| DIRECTIONS |
Copy the listing lines verbatim, beginning at the line that contains "Given: Click the Konfigurationsschema" and stopping after the line that contains "tap(393, 401)".

| EXCERPTED RECORDS |
§ §
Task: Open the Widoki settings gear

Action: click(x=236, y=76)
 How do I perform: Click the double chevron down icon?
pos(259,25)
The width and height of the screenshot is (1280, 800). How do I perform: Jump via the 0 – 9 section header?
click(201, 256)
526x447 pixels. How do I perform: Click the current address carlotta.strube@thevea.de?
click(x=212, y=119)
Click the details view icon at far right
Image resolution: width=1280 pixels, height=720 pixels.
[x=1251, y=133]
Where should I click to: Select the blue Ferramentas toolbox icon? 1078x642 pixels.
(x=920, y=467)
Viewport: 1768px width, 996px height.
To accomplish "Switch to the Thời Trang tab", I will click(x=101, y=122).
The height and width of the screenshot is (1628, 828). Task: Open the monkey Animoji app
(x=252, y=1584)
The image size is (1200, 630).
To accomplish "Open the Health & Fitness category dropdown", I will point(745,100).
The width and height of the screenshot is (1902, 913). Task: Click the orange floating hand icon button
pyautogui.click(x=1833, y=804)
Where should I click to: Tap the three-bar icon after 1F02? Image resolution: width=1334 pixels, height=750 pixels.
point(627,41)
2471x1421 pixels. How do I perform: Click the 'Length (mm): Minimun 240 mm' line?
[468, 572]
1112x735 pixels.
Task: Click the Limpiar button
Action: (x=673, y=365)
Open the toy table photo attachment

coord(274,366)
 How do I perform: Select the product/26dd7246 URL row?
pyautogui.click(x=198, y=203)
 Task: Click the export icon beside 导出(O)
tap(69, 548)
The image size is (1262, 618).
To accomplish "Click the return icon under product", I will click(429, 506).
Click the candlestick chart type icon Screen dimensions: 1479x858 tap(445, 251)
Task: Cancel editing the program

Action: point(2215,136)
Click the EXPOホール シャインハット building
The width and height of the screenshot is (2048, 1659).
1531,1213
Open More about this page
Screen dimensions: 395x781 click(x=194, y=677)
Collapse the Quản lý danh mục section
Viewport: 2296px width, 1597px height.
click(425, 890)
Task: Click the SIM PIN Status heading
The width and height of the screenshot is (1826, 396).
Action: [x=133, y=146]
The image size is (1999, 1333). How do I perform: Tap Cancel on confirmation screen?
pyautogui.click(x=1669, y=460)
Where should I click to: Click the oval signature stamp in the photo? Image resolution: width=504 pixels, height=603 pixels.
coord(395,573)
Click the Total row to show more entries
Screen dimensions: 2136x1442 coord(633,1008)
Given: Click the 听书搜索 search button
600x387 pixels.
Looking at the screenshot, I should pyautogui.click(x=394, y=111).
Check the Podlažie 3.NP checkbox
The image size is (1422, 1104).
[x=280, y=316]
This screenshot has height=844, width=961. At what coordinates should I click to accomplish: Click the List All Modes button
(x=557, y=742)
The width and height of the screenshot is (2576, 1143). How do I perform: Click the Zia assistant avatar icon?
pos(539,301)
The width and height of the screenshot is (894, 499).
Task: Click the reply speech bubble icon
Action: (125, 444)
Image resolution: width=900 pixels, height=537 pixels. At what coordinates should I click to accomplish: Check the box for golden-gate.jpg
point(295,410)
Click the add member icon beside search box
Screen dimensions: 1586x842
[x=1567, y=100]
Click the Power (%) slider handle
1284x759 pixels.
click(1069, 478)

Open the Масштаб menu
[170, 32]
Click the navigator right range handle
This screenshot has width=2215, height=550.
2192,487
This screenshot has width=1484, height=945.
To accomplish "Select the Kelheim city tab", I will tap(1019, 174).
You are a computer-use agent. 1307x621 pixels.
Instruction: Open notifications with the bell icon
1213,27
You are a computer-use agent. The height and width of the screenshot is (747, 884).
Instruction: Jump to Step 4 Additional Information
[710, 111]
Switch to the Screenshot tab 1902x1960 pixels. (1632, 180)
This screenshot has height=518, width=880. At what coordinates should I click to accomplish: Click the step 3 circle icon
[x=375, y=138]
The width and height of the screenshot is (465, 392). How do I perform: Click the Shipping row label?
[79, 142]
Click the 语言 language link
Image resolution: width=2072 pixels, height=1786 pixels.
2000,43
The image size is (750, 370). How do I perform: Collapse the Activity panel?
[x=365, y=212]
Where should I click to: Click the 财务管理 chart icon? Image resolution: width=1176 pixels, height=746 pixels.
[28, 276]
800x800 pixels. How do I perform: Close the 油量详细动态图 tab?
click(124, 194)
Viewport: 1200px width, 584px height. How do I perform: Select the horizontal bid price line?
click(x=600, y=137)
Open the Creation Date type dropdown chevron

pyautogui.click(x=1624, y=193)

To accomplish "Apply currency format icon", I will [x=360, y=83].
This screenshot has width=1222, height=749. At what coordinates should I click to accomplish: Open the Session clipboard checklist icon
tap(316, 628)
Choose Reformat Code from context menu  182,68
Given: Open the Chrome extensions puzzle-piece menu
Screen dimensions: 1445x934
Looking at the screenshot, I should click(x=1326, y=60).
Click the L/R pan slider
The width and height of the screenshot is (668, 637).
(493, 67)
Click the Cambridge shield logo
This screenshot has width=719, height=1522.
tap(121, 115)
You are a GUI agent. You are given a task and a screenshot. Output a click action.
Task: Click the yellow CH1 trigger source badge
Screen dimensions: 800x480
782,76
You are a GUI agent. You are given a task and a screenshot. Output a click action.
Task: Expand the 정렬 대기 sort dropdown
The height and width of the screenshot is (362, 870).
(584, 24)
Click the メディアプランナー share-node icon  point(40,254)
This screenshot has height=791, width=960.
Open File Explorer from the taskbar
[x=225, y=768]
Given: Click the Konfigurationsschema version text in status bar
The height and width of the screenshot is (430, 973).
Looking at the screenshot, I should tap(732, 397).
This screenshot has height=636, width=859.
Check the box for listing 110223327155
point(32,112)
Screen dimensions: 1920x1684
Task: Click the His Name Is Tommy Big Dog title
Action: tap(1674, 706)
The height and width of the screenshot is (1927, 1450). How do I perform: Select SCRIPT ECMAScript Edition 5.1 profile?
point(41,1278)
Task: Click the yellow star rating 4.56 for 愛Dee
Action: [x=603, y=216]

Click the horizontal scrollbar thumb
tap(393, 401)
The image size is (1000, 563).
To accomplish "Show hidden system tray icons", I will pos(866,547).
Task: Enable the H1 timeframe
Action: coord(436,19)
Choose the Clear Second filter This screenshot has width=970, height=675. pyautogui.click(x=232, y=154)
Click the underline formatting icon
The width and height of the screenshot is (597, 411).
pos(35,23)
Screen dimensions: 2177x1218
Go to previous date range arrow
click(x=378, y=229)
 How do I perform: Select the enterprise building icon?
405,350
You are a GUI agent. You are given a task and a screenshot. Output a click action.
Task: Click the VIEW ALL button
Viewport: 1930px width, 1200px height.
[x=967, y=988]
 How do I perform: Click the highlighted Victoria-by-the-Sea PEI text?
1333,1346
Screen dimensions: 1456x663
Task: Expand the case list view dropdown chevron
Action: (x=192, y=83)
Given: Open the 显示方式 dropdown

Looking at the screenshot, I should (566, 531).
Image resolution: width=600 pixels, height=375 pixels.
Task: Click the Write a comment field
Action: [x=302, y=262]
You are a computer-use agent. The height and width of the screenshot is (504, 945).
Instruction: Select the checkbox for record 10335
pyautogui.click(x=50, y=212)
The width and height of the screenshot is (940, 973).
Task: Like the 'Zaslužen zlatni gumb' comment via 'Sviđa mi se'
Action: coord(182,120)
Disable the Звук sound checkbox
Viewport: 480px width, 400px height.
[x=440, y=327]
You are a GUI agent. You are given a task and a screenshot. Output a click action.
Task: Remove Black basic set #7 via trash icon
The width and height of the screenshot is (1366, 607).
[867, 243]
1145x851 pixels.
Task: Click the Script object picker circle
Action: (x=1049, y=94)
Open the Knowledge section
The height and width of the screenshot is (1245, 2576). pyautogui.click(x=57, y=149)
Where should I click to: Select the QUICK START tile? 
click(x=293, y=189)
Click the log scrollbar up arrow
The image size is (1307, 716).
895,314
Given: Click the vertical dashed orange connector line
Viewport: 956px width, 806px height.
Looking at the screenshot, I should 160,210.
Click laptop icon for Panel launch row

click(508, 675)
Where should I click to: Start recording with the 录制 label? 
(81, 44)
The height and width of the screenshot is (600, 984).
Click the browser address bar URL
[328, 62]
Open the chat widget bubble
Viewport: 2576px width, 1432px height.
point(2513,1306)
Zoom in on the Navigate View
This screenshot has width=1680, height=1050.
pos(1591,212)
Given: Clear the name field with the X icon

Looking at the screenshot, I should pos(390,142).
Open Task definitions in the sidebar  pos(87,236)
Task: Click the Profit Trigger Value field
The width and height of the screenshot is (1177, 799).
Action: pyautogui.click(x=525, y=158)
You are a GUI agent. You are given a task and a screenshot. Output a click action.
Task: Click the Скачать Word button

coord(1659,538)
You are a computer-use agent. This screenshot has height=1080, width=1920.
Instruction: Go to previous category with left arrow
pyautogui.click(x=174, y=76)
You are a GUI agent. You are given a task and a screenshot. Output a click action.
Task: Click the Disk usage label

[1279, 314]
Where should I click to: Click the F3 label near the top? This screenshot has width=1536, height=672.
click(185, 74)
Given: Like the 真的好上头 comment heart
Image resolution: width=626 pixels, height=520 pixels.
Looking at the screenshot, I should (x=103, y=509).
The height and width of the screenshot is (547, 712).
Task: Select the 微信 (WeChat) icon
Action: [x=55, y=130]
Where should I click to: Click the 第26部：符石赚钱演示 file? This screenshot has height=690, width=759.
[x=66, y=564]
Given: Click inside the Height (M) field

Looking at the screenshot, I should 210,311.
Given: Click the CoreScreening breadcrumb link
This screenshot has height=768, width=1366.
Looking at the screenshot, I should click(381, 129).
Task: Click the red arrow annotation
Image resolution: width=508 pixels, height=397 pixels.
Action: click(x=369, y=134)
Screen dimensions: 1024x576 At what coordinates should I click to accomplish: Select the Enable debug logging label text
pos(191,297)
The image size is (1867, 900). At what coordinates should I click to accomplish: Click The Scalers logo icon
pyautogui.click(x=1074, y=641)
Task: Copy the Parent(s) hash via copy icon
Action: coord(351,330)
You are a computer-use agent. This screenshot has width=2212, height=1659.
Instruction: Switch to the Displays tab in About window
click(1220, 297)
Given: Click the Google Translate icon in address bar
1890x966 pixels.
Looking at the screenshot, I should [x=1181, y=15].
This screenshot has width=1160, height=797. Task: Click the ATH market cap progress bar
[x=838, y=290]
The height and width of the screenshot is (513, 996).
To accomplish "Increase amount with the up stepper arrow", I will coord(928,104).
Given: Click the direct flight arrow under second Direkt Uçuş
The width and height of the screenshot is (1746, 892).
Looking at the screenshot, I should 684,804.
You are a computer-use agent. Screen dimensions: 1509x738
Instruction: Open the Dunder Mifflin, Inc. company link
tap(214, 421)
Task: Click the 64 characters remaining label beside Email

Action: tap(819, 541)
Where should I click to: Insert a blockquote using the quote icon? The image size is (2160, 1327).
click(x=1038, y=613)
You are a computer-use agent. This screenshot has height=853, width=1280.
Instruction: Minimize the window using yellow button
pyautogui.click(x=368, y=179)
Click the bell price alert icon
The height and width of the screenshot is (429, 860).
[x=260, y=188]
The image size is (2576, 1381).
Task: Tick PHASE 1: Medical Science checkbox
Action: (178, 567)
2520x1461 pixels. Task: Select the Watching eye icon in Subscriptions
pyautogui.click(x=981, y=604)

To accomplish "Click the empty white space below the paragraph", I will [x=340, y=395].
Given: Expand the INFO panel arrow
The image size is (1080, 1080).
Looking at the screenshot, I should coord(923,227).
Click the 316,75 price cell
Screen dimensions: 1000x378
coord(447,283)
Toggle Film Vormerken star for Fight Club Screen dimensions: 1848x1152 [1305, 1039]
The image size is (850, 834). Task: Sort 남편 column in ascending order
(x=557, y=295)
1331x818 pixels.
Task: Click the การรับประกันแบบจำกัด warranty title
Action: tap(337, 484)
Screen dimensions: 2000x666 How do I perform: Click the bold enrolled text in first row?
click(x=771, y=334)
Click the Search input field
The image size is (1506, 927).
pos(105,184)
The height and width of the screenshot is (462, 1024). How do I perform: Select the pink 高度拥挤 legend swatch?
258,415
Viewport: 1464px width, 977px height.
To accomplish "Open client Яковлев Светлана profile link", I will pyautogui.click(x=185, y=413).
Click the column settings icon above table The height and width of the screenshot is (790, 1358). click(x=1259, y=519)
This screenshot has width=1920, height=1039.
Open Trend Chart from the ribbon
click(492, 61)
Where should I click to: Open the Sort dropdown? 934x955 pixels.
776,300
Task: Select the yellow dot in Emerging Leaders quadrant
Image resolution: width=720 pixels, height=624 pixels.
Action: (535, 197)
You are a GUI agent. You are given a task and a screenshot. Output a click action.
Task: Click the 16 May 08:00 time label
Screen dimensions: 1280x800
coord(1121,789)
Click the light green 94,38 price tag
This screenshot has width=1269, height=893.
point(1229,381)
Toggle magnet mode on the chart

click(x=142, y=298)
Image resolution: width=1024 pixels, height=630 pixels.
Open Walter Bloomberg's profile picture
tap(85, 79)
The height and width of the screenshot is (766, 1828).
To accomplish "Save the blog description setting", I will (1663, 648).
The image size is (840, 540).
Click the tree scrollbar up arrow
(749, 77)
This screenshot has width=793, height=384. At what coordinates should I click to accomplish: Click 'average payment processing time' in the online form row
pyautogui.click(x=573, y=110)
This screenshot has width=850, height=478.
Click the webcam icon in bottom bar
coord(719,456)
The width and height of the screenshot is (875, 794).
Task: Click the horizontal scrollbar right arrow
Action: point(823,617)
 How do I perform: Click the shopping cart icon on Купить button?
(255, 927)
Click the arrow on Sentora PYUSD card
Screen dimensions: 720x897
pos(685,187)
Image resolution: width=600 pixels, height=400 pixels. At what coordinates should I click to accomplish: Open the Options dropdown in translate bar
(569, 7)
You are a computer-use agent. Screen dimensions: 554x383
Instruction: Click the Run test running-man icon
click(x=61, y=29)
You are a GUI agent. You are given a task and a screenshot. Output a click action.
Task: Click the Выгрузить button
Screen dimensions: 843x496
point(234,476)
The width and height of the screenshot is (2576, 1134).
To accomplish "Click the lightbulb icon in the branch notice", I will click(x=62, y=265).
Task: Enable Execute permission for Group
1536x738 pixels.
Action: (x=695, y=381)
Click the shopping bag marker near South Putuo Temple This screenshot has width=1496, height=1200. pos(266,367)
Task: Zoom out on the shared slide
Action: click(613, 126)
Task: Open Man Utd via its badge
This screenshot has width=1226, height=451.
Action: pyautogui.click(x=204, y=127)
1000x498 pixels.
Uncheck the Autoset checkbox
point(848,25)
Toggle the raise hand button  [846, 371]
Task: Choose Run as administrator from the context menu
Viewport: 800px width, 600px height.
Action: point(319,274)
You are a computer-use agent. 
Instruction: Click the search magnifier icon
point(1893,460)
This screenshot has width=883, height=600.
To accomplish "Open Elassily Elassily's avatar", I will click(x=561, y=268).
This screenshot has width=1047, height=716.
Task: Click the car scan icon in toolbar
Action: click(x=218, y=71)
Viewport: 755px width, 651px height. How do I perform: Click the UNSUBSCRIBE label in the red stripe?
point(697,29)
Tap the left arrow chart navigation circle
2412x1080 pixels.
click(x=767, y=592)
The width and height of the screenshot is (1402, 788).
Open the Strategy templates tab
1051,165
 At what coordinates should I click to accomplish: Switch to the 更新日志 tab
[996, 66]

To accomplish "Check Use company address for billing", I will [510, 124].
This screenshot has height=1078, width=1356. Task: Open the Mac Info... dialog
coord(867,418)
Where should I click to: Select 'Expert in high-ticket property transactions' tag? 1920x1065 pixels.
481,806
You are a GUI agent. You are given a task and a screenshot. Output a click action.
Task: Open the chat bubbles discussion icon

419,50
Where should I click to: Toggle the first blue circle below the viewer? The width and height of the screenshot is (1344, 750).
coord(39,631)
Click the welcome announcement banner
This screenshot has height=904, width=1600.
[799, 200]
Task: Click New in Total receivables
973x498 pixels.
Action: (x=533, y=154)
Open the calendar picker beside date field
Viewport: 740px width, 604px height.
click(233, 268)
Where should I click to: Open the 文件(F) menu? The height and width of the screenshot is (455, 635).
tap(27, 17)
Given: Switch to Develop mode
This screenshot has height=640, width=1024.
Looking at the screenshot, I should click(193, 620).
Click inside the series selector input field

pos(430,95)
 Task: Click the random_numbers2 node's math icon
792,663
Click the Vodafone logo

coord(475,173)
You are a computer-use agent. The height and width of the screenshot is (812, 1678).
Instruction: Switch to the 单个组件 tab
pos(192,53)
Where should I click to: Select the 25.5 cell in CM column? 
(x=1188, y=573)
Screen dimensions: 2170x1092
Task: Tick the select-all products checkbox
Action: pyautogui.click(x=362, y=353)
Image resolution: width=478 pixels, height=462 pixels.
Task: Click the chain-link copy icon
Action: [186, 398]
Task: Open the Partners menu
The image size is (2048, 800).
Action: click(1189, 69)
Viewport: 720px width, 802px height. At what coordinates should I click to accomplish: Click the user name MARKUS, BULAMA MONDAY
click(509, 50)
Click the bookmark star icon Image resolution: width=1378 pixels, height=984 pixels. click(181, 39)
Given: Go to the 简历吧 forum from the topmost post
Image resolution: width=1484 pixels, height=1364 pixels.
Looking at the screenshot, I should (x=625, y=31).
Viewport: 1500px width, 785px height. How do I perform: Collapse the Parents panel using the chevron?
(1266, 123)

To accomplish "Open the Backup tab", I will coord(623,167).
§ §
| CORRECT ANSWER |
Given: Click the Konfigurationsschema version text in status bar
The height and width of the screenshot is (430, 973).
Looking at the screenshot, I should tap(732, 397).
This screenshot has height=636, width=859.
Check the box for listing 110223327155
point(32,112)
Screen dimensions: 1920x1684
Task: Click the His Name Is Tommy Big Dog title
Action: tap(1674, 706)
The height and width of the screenshot is (1927, 1450). How do I perform: Select SCRIPT ECMAScript Edition 5.1 profile?
point(41,1278)
Task: Click the yellow star rating 4.56 for 愛Dee
Action: [x=603, y=216]

Click the horizontal scrollbar thumb
tap(393, 401)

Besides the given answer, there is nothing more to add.